Catholic Culture Overview
Catholic Culture Overview

the quick & the dead

By Diogenes ( articles ) | Jul 11, 2008

Amherst Professor Hadley Arkes is Jewish. Yet he has a sounder grasp of Church teaching on life issues than all but a few Catholics. In a recent posting at The Catholic Thing, he registers his bewilderment at the number of Catholics capable of disregarding Barack Obama's pro-abortion stance:

Some of our readers know that I [Arkes] was associated with the drafting of the "most modest first step of all on abortion," the bill to preserve the life of the child who survived an abortion. It was called, in that awful legislative style, the Born-Alive Infants' Protection Act. When it finally passed the Congress in 2002, not a single Democrat in Congress voted in opposition. But Barack Obama, as a Senator in Illinois, actually led the opposition to the comparable measure in that state, and as the chairman of a legislative committee managed to kill it. How does one explain then this close division among Catholics, with a tilt actually in his favor? And what is the worse account: that most Catholics in the country simply do not know about his radical, pro-abortion position, or that American Catholics by now have heard about Obama's position, and they don't especially care?

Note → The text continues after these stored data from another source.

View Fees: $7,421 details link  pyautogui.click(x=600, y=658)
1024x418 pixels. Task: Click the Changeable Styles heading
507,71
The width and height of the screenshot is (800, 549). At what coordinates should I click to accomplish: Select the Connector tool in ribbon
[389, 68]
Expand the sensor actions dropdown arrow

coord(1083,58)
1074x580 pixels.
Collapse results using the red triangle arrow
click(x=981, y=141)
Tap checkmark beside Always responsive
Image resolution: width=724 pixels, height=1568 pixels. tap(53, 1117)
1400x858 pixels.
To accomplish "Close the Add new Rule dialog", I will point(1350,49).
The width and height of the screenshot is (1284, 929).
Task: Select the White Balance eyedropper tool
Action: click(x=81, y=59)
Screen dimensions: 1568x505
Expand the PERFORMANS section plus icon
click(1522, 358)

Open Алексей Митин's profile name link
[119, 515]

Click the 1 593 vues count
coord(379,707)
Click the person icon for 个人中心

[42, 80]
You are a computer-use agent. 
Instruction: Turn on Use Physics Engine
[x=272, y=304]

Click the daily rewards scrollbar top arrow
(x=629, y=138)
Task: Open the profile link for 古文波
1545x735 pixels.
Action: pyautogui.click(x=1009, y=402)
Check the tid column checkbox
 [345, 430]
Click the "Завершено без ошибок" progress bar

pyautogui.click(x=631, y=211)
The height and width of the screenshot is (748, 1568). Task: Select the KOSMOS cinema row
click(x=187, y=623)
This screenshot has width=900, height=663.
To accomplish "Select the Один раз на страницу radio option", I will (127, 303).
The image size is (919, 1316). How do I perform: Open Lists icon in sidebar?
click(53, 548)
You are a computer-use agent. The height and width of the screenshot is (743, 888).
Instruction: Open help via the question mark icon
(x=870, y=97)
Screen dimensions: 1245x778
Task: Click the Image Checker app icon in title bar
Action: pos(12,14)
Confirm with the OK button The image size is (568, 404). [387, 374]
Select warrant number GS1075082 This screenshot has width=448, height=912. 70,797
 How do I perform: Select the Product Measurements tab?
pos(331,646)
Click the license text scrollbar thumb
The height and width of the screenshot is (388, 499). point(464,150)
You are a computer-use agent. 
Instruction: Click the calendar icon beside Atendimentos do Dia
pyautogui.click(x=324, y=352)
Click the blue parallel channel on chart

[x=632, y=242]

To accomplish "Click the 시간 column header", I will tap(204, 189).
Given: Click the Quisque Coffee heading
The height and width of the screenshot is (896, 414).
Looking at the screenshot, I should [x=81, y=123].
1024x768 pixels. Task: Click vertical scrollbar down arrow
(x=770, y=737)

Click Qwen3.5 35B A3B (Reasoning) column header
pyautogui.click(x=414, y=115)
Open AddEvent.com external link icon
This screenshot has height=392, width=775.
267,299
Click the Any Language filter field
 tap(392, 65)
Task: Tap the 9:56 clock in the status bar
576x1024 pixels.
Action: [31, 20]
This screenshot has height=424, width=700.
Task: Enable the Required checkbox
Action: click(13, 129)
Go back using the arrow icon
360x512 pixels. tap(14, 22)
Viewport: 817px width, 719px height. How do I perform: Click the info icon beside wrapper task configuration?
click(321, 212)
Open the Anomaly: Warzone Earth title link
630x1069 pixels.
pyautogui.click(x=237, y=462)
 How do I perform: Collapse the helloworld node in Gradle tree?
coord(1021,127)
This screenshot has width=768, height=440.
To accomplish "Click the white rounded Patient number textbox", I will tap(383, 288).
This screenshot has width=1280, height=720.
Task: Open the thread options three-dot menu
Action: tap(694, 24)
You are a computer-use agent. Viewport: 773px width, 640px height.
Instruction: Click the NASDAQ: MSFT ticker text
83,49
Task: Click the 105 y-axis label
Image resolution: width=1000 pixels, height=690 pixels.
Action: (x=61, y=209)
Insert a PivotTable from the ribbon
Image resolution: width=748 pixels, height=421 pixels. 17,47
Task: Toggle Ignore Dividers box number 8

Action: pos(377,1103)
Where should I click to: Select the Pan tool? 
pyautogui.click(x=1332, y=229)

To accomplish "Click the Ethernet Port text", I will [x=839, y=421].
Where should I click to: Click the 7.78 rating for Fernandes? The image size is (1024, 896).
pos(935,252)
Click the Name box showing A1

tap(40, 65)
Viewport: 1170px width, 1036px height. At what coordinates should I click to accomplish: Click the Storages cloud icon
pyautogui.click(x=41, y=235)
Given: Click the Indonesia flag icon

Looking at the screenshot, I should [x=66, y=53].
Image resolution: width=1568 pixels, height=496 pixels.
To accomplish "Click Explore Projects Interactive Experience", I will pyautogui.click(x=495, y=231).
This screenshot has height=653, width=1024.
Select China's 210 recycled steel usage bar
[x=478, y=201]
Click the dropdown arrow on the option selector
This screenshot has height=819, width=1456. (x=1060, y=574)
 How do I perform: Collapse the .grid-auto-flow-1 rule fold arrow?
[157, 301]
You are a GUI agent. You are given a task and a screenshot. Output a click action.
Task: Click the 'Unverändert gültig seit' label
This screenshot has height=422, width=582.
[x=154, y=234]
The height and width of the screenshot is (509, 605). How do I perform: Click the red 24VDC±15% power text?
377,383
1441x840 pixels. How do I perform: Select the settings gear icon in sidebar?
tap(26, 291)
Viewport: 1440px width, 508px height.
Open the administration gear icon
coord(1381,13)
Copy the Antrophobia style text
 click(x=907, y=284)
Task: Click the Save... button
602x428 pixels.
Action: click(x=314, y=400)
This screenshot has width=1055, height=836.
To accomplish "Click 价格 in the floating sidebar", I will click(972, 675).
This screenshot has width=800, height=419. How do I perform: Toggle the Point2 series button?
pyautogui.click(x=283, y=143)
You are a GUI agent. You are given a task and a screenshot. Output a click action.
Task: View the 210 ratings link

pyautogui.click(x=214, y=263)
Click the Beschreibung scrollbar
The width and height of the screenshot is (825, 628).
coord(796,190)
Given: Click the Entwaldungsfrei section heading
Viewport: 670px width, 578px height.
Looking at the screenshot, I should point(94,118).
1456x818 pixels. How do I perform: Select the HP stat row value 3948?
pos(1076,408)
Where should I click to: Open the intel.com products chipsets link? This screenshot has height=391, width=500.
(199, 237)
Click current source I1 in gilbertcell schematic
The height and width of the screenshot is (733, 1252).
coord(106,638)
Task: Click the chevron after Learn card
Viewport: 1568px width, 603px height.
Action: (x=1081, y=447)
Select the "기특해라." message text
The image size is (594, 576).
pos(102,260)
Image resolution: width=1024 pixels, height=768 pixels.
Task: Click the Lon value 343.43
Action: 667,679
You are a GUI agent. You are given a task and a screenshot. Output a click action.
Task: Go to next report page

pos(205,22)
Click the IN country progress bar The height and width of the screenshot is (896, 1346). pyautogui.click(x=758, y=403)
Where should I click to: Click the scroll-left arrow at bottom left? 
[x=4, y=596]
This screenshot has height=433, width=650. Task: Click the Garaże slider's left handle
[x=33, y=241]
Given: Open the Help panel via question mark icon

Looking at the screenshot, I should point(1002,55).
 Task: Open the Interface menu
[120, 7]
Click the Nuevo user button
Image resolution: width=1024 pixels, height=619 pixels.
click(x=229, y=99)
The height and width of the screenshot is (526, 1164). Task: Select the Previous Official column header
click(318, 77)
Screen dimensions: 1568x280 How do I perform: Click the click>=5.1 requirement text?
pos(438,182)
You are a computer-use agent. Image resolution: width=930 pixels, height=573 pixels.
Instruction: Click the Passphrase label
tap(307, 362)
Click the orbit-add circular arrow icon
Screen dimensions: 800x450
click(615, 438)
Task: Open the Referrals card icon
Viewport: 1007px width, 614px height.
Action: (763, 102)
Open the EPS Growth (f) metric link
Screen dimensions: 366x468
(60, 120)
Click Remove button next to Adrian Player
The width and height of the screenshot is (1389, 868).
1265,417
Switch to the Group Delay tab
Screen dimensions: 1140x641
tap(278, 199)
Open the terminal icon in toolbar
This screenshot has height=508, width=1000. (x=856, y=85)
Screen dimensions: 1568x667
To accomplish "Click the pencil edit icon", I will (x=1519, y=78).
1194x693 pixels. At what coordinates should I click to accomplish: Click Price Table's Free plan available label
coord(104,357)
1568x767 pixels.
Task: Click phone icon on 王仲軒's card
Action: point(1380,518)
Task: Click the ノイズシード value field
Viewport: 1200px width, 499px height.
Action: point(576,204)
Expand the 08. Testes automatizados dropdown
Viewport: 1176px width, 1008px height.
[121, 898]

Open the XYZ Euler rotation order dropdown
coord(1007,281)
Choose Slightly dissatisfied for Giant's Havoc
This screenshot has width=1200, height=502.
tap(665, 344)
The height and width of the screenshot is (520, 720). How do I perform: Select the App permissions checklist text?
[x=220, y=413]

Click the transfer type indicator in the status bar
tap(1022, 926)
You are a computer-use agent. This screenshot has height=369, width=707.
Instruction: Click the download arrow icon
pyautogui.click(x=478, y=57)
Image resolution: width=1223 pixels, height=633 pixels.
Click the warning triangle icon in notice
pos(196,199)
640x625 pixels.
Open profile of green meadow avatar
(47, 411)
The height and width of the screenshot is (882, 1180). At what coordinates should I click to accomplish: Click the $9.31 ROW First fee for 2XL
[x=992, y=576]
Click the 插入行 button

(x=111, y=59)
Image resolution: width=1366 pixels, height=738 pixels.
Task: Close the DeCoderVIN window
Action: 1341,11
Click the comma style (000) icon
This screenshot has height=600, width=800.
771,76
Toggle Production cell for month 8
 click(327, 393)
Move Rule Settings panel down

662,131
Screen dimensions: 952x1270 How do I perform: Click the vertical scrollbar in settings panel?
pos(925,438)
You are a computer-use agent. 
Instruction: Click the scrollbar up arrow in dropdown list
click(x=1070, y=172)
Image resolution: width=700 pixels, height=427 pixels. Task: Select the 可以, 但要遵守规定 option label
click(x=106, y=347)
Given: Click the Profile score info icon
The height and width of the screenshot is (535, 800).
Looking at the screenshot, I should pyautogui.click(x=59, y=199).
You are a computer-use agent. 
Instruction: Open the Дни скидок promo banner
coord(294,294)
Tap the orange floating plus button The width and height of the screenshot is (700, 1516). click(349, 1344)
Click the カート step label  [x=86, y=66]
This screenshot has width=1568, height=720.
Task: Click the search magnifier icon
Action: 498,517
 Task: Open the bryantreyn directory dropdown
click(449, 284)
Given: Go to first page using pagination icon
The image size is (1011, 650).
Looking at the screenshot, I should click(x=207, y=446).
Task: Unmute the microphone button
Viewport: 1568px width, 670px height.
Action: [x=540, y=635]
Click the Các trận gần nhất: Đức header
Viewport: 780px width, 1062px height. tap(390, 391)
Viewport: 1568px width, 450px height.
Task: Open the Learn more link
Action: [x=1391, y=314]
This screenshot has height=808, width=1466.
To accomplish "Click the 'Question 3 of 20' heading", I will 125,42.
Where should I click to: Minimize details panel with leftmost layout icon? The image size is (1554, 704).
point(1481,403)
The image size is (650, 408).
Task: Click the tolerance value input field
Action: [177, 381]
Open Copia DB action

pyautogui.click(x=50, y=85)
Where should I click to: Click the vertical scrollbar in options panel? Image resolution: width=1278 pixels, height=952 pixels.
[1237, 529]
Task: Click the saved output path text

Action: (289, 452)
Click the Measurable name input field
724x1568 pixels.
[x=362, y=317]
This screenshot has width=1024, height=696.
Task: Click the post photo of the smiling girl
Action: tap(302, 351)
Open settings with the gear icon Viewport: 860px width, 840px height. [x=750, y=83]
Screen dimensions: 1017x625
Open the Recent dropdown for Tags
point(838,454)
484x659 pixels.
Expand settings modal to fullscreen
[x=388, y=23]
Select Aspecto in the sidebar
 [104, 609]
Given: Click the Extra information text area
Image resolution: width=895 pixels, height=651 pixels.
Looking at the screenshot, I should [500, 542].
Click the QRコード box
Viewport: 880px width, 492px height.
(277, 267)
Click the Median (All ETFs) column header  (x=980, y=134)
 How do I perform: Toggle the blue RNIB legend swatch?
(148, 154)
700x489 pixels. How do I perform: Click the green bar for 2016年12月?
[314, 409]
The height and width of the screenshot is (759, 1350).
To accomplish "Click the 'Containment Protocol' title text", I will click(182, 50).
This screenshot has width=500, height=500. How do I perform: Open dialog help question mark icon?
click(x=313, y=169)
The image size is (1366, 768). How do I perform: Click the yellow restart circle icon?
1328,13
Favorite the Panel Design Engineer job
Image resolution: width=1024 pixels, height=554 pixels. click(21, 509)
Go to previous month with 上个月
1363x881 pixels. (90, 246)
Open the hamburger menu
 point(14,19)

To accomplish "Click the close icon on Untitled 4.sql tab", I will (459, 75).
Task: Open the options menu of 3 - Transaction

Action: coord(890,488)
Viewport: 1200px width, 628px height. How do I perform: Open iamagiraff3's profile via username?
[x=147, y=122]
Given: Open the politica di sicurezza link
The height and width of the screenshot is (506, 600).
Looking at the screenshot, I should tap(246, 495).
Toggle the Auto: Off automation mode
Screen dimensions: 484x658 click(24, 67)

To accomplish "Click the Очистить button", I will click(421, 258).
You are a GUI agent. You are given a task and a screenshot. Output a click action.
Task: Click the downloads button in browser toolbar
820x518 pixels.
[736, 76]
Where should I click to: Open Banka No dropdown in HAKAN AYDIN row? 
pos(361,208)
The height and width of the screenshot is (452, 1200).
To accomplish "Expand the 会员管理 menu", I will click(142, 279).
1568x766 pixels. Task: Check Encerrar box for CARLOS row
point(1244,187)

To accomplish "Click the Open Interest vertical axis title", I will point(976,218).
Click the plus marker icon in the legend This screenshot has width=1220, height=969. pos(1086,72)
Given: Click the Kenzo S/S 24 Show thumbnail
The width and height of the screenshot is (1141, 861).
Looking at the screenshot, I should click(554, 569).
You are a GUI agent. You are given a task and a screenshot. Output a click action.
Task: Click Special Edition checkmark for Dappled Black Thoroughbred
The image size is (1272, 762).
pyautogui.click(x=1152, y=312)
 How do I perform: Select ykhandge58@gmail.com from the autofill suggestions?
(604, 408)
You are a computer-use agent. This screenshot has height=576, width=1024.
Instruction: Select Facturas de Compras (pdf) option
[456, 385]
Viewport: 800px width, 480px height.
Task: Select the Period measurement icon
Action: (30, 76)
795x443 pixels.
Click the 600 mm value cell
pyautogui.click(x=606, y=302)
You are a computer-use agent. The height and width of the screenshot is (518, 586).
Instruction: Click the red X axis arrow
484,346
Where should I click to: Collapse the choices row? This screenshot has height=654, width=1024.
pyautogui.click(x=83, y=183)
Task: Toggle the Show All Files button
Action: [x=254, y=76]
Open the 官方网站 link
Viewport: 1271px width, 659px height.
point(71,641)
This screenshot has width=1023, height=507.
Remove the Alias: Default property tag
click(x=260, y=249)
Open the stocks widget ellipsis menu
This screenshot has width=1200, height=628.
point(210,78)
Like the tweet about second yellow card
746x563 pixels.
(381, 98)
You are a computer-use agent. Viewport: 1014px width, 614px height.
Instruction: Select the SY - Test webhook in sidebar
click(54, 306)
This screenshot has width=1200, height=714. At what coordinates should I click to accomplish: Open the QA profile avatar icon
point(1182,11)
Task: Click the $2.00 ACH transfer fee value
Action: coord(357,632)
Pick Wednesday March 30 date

Perhaps most U.S. Catholics feel some moral discomfort with abortion-on-demand, but have been firehosed so thoroughly by the Seamless Garment treatment (according to which an erroneous position on infanticide, e.g., is neutralized by a liberal position on housing credits) that they are incapable of assigning a meaningful priority to moral issues in the political realm. Arkes acutely points out that even conceding the willingness to reduce abortions is senseless apart from a publicly reasoned conviction that abortion is wrong. Says Arkes:

And the candidate who offers us this "concession": Why should we even trust him to seek a reduction in abortions when he could not possibly share with us any ground of principle to explain why these human lives command our respect and our obligation to protect them?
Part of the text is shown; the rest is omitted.